One additional finding is that our prescribing practices may have changed over time. More recently, tacrolimus discontinuation is more common, suggesting a current lower clinical threshold to switch. The recent availability of other powerful, potentially less neurotoxic non-calcineurin-inhibiting immunosuppressants (i.e. sirolimus) may have provided an adequate alternative to tacrolimus as the primary immunosuppressant and more recent impetus to switch. Nevertheless for the majority of our patients tacrolimus was replaced with cyclosporine which has a similar neurotoxic profile [Mueller 1994]. As we found, even after the switch to cyclosporine three patients developed new onset seizures.
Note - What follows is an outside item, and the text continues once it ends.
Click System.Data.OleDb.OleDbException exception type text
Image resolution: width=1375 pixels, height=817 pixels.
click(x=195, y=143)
A striking finding was the poorer survival in the group switched off of tacrolimus. While this group was older and had higher pre-LTX MELD scores this did not fully explain their poorer outcomes. Perhaps some other medical factors that we did not explore resulted in their being switched off of tacrolimus and also would explain their poorer survival. Nevertheless this underscores the overall higher risk in this medically compromised group.
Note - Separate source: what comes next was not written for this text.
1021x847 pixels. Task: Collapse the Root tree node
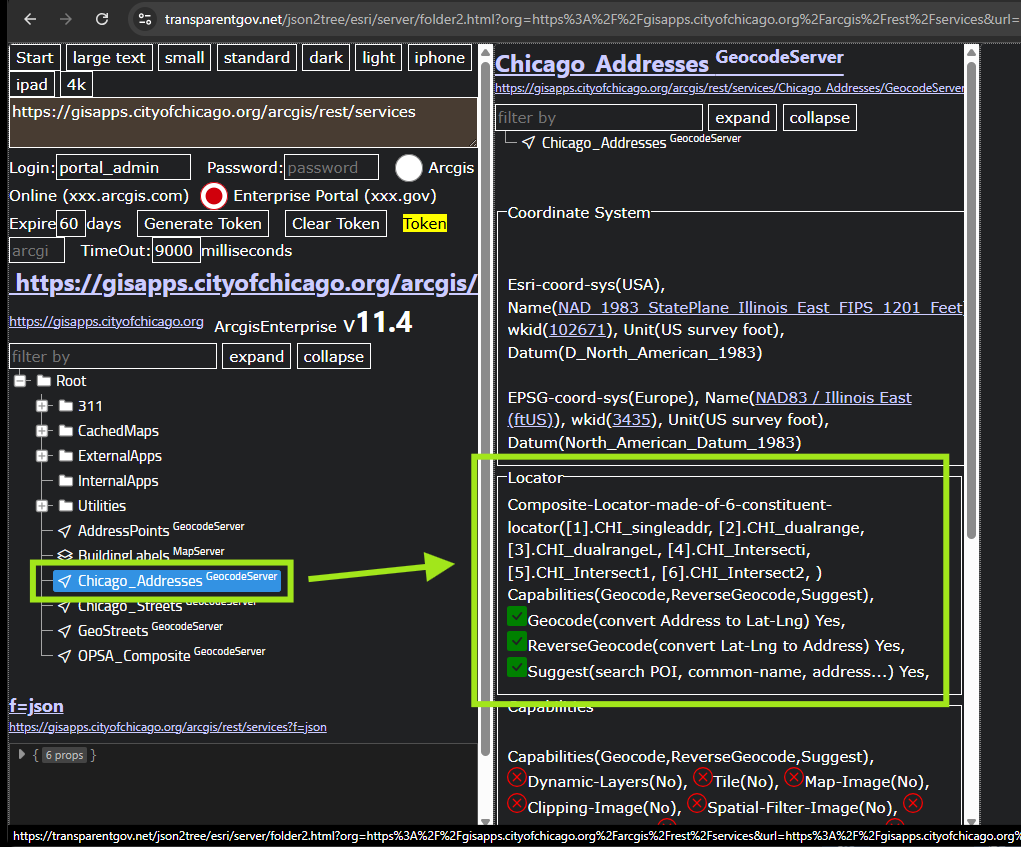(x=19, y=381)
There are several limitations to the present study. The retrospective design prevented us from characterizing the severity of the neurotoxic events necessitating the switch from tacrolimus. Thus the severity of the events may have been varied and the decision to switch may have differed by clinician. Nevertheless, that 26% of those switched also required the addition of an anticonvulsant suggests that the neurologic events were significant and often severe. In addition, our clinical team has been stable for years and protocols for clinical care are routine. As this was a retrospective study we also lacked detailed information on our patients past medical histories, information that may have further clarified the predictors we found to be significant. For example pre-transplant hepatic encephalopathy, a prior history of a stroke, or a neurodegenerative disorder would be expected to contribute to differences between groups and may have further explained the association of older age to those requiring a switch. Finally our choice of median laboratory values to represent central tendency was an attempt to avoid the influence of lab value outliers on mean values. However we realize median values may not fully represent the biochemical influences either at the point of immunosuppressant medication switch or throughout the 2 month period. These limitations notwithstanding we have identified key variables predicating those at risk for being intolerant of tacrolimus.
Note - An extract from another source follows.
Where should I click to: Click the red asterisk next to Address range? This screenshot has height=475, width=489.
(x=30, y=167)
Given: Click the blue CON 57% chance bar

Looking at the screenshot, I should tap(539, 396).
Even with these considerations, this study is valid as an initial attempt to assess the variables related to the incidence of clinically-relevant tacrolimus neurotoxicity in liver allograft recipients. The importance of these parameters is especially relevant to the current clinical arena, where older patients with higher MELD scores are undergoing liver transplantation. The findings of this retrospective study emphasize the need for increasing awareness on this neurotoxicty-prone population, who should be carefully considered as a high-risk group for this undesirable calcineurin-inhibiting immunosuppressant driven complication. For our future clinical care these high risk patients should be carefully monitored for potential neurotoxic side effects and a lower threshold to switch should be considered especially when mental status changes persist post-LTX.
This research is supported by grant nos. K23 AA0257 from the National Institute of Alcohol Abuse and Alcoholism, R01 DK066266 from the National Institute of Digestive Disorders and Kidney Diseases and K23 MH074012 from the National Institute of Mental Health.